• **Instructions to follow**
Find each line below containing the word "time" and copy it.

[Stored data entries]
>>>>>

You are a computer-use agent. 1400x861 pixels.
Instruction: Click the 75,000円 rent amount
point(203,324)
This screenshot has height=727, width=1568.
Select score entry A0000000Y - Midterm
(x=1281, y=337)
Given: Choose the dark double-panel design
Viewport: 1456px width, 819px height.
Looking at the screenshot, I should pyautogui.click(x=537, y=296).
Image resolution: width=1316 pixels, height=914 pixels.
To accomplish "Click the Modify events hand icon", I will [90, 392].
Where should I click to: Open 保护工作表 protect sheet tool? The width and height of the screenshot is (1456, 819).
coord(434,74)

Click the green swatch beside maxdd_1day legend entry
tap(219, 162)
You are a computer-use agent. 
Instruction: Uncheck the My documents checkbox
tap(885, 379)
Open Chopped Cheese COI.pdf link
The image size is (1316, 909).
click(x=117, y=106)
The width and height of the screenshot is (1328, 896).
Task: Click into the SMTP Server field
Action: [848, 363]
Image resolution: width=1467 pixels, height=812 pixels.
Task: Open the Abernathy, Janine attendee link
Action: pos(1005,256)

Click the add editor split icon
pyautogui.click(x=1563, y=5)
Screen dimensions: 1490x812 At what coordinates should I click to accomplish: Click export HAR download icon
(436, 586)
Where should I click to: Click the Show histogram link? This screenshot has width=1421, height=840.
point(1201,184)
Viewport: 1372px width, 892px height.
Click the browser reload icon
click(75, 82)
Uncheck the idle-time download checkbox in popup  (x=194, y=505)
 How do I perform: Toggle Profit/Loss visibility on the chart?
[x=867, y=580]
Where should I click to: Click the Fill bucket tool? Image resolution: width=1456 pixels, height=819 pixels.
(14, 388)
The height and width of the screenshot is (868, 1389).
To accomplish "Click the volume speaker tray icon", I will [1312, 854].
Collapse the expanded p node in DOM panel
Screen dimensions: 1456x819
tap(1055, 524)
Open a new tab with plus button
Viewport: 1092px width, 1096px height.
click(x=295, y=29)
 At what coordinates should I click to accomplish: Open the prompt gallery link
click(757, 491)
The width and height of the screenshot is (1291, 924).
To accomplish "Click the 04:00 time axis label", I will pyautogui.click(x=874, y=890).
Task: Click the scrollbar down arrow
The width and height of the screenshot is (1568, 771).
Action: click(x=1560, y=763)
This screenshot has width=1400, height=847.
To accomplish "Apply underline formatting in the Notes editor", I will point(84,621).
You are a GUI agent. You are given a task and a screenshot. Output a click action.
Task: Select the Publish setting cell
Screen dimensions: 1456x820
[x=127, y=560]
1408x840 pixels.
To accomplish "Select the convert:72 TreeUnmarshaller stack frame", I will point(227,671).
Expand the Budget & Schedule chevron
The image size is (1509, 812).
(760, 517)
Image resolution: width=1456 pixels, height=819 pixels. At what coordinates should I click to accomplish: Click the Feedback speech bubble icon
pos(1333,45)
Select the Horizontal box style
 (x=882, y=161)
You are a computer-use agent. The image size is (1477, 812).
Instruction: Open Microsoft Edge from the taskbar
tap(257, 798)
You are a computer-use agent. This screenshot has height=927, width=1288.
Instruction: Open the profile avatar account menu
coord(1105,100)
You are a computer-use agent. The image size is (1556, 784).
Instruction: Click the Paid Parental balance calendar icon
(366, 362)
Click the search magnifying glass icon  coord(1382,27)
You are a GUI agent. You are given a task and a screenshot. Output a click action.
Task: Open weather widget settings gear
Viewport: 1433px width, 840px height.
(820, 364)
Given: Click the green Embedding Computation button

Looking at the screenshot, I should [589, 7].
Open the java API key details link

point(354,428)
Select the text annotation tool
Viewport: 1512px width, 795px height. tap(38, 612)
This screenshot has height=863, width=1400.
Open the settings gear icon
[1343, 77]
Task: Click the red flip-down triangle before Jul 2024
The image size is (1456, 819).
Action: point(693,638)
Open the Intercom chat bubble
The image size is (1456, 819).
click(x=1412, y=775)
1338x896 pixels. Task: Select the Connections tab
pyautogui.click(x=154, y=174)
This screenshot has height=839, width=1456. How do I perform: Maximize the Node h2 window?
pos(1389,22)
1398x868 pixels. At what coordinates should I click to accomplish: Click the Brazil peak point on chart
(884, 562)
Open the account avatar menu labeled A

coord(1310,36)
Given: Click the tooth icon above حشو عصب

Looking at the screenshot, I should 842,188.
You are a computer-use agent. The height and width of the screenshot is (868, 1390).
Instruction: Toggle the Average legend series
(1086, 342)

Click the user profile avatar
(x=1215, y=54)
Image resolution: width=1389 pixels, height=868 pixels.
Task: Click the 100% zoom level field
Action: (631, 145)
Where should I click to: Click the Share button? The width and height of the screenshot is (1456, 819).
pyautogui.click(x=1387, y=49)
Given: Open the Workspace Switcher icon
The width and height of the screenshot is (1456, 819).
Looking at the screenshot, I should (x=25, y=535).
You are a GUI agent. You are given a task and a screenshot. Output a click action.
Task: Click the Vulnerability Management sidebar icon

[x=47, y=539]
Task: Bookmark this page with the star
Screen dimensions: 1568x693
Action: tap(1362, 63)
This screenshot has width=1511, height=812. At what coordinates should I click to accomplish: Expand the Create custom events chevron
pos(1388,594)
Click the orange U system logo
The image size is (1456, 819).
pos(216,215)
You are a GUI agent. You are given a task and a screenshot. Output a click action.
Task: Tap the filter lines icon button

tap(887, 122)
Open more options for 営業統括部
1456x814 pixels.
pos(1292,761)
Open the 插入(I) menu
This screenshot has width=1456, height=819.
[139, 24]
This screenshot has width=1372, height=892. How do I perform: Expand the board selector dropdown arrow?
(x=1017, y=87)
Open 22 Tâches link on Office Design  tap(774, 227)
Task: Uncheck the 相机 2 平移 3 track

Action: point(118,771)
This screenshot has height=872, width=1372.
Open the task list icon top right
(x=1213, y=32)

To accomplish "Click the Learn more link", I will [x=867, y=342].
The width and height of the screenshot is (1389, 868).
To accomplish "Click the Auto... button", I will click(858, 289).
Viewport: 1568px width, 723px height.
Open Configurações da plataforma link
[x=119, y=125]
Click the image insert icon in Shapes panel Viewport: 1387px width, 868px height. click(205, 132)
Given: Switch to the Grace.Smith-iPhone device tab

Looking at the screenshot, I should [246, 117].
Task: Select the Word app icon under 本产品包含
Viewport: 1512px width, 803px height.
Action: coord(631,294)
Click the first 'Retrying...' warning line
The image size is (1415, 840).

<<<<<

• **Result**
Uncheck the idle-time download checkbox in popup  (x=194, y=505)
To accomplish "Click the 04:00 time axis label", I will pyautogui.click(x=874, y=890).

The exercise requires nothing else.